La révolution libanaise est-elle morte avant que d’avoir existé ? Trois ans après le 17 octobre, le bilan a forcément un goût d’amertume. Des dynamiques de transformations socio-politiques sont observables au milieu du chaos ambiant : une partie de la jeunesse s’inscrit en rupture avec les générations précédentes ; la plupart des partis politiques sont en perte de vitesse même s’ils parviennent pour l’instant à se maintenir ; la diaspora – plus favorable au changement – aspire à jouer un plus grand rôle, même si celui-ci demeure limité par rapport au poids qu’on lui attribue ; enfin, 13 députés issus de la contestation populaire ont fait leur entrée au Parlement le 15 mai dernier. Mais tout cela peut paraître bien maigre par rapport à la réalité d’un pays qui se décompose, se vide de son avenir, et dans lequel les replis identitaires et les réflexes clientélistes réapparaissent à mesure que le naufrage se prolonge.

Il y a trois ans, nous sommes nombreux à avoir cru, le temps d’un instant, qu’un autre Liban était (finalement) possible. L’ivresse des premières semaines, en particulier des premiers jours, a laissé place à un double sentiment de colère et de désillusion. En raison de notre candeur et de nos peurs, en raison de leur amoralité et de leurs armes, nous avons perdu la révolution. Nous l’avons perdue contre les zaïms, contre le Hezbollah, et contre nous-mêmes. Pas parce que le Liban serait de nature et pour toujours allergique à tout changement de grande ampleur. La construction d’un État moderne et l’affirmation d’une culture citoyenne sont probablement plus difficiles à faire émerger ici qu’ailleurs, mais le déterminisme historique est une insulte à l’intelligence autant qu’il est une négation du libre choix des individus. Nous l’avons perdue parce qu’à aucun moment nous nous sommes collectivement donné les moyens de la gagner.

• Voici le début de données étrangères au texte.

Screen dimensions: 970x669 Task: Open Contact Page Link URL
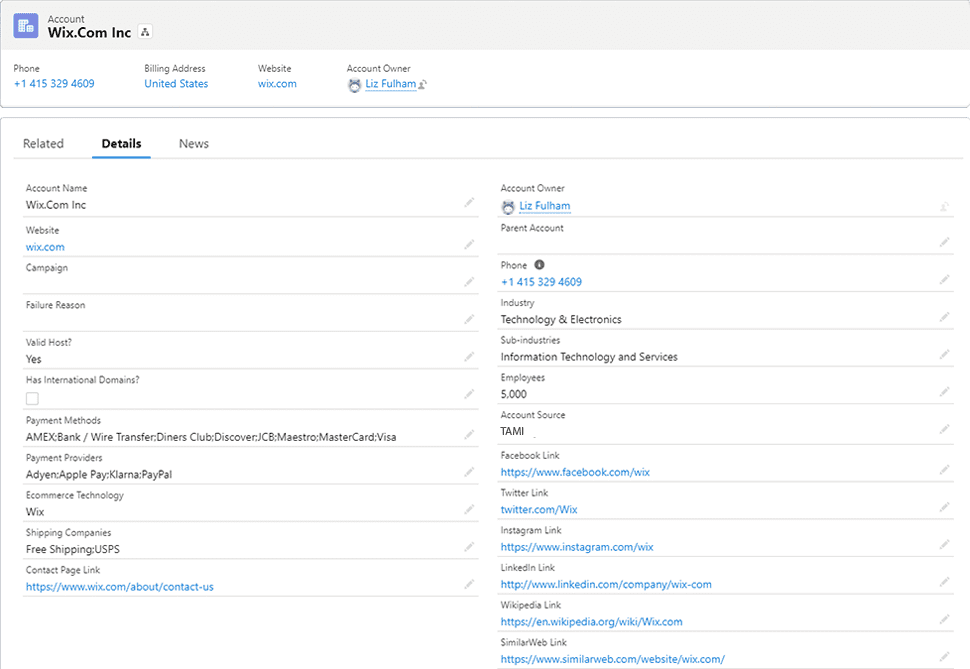[x=119, y=587]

La thaoura ne pouvait pas venir à bout, en quelques semaines, de décennies d’allégeances communautaires et de « kleptocratie redistributive ». Elle ne pouvait pas venir à bout des cent mille hommes armés du Hezbollah, prêts à raviver le spectre de la guerre civile pour tuer le mouvement dans l’œuf. Elle ne pouvait pas venir à bout des divisions, des préjugés, des intérêts divergents qui traversent la société libanaise, aussi bien entre ces communautés qu’au sein de celles-ci. Mais elle pouvait au moins essayer de dessiner un autre chemin.

L’échec de la thaoura était inscrit dans ses germes. Son essence, le kellon yaané kellon (tous ça veut dire tous !), est à la fois le meilleur et le pire de tous les slogans, celui qui dit absolument tout et qui ne dit malheureusement rien. Celui qui permet de mobiliser les masses et de réunir toutes les communautés dans la rue, mais celui qui dilue tout, en refusant de différencier et de hiérarchiser les maux. En tentant d’être métapolitique, la thaoura a fini par être apolitique. En tentant de ne perdre personne, tout le monde a fini par la galvauder et s’en revendiquer.

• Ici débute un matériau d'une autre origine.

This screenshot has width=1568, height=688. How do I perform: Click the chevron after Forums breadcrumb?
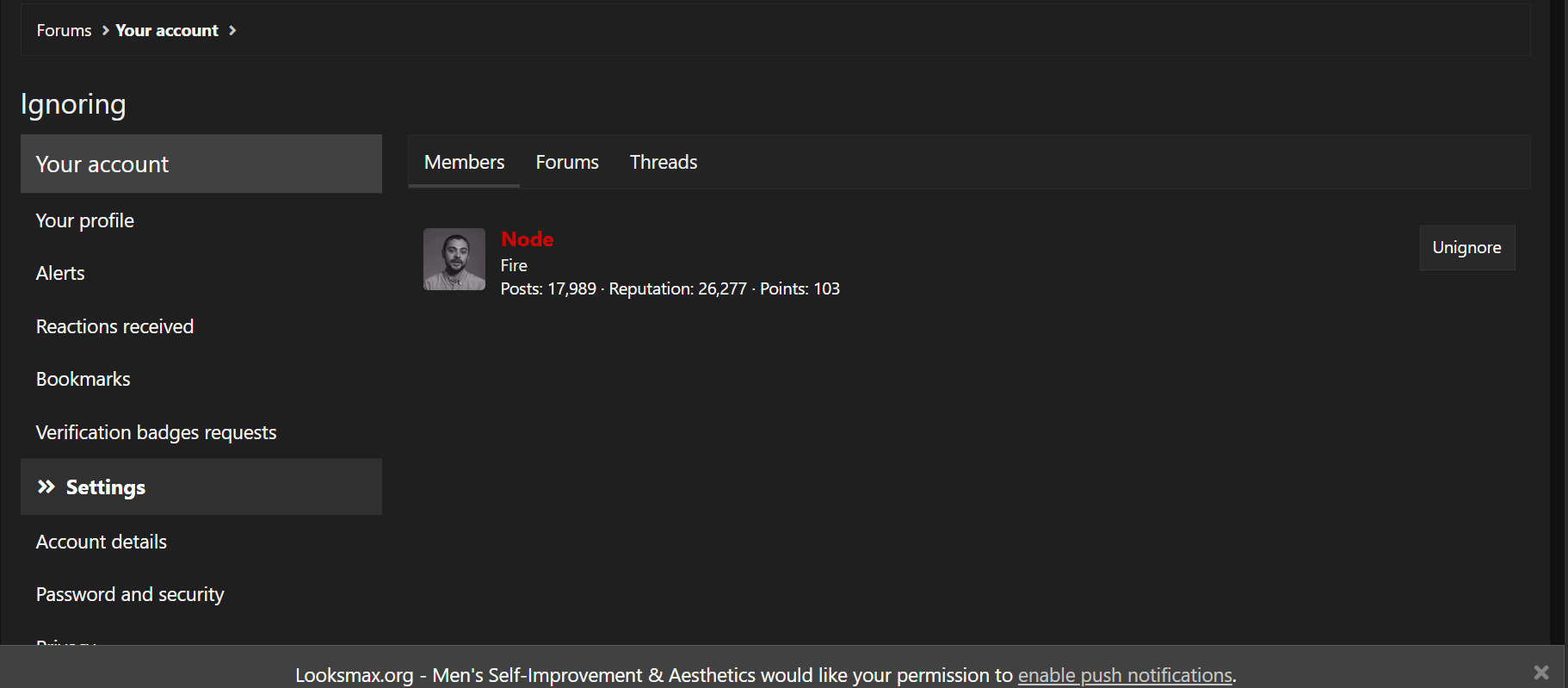click(105, 30)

Il y a trois ans, nous avons eu peur de nos désaccords. Nous n’avons pas été capables de définir nos priorités ainsi qu’une stratégie pour y parvenir. Trois ans plus tard, à ce niveau-là, nous n’avons quasiment pas avancé. Que voulons-nous pour le Liban au-delà des slogans creux ? Comment prendre le pouvoir ? Comment convaincre tous ces Libanais, et ils sont nombreux, qui continuent de prêter allégeance, par conviction ou par besoin, à leurs zaïms ? Faut-il modifier la Constitution ? Faut-il le faire en prenant en compte les nouveaux équilibres communautaires ? Peut-on le faire indépendamment de tous ces facteurs ?

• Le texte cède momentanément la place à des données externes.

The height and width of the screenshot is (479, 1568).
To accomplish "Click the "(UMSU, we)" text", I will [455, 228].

Quel type d’économie souhaite-t-on mettre en place au Liban, et à quelle échéance ? Comment construire un État, comment réformer les institutions, comment faire respecter la justice en la présence d’une milice surarmée qui dépend idéologiquement et financièrement d’un pays étranger ? Nous ne pouvons plus nous contenter de rendre la classe politique responsable de tous nos malheurs sans proposer une alternative sérieuse et cohérente pour l’ébranler.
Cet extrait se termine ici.